# The dimmer rack from hell



## Chaskalight (Feb 9, 2005)

I came into the theater early one morning to check for my bag that i left in the theater the night before, when i was setting ques for the one acts. I walked into the control booth and turned on the board. up came the house and the work lights. every thing was fine I then steped out of my home away form home when all the lights went out. They then came on and off and on and off ( get the idea) I run back up to the dimmer rack and the processer is reading a code saying batts low. and some other thing that i now dont remember. ut I called up our local sevice rep and he said he could have it fixed in two weeks. That would not work because i just lost 96 out of 155 channels we have. all of the valuble stuff was in that dimmer rack and i had a show that night. So i pull the processor from rack one (the bad one) and swap it with the processor from rack two. So after a few hours of featr and reprograming i got every thing to work and the show was fantastic. Now you might say welll what was in dimmer rack two. well i say syc and work lights who needs them


----------



## teh_sparky (Feb 9, 2005)

Ouch, that really sucks that the rack went totally out on you, but it's good that you got some lights working. 
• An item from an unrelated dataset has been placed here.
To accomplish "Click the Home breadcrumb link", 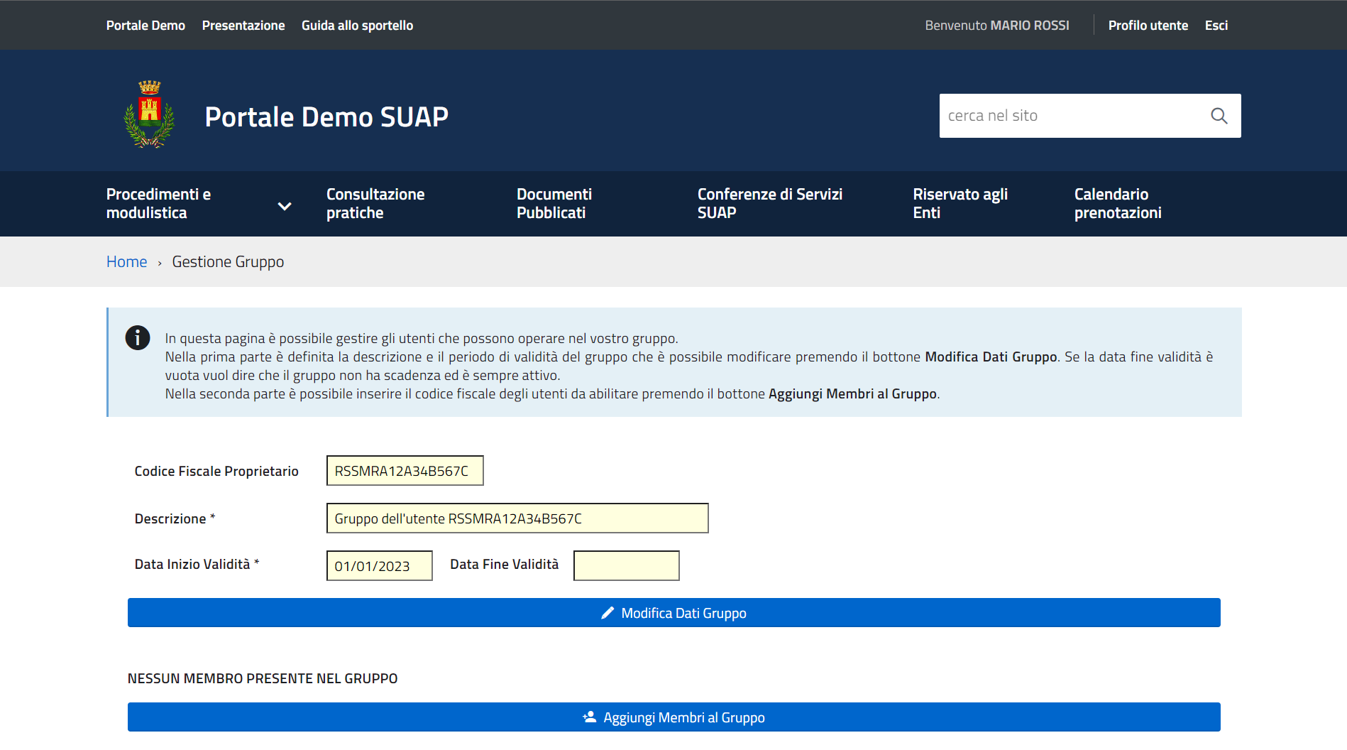I will point(126,261).
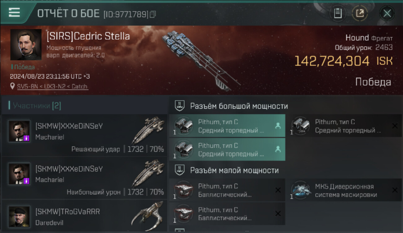Screen dimensions: 403x233
Task: Click the location pin icon
Action: click(x=12, y=86)
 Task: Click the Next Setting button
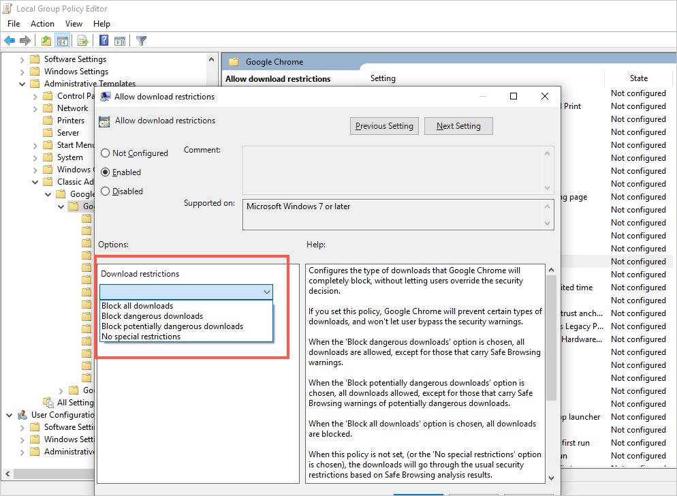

My school's dimmer rack = POS. It's been there since the school's been there (Quite a long time) and it's starting to poop out. There have been many instances where the lights tend to have a mind of their own. (During one concert, in the middle of the national anthem, the house lights decided to come up. And I was not touching the board.) But I guess the dimmer rack is getting replaced next year which is a good thing. (The bad thing is it's getting done when I leave, of course.)


----------



## ricc0luke (Feb 9, 2005)

At least you knew what the problem was... at the community theatre- there are 4 Strand CD-80 packs. The fourth one likes to freak us out every Tuesday or Wednesday of show weeks. I can remember once I was slacking off and came in to do my light check half hour before house opens (normaly I am anal about it all and am there 2 hours before hand) and the one set of borders did not work at all. The board was fine, the patch the subs we were running, the dimmer said it was fine- But the entire dimmer wasn't out. Just 3 of the 12. Tried reseting them nothing worked. I ended up running up to the loft to grab a few extra fresnels and hanging them on the same batton as the borders and cableing them over to some ladders hanging on the side and adding them in to the all the cues while the house was filling. That was fun.
Another tme it was dimmer 34 that was out- a FOH leko- which we check the bulb the leads- everything. The rack just seems to like to surprise us right after we get through the first couple shows and think everything is fine.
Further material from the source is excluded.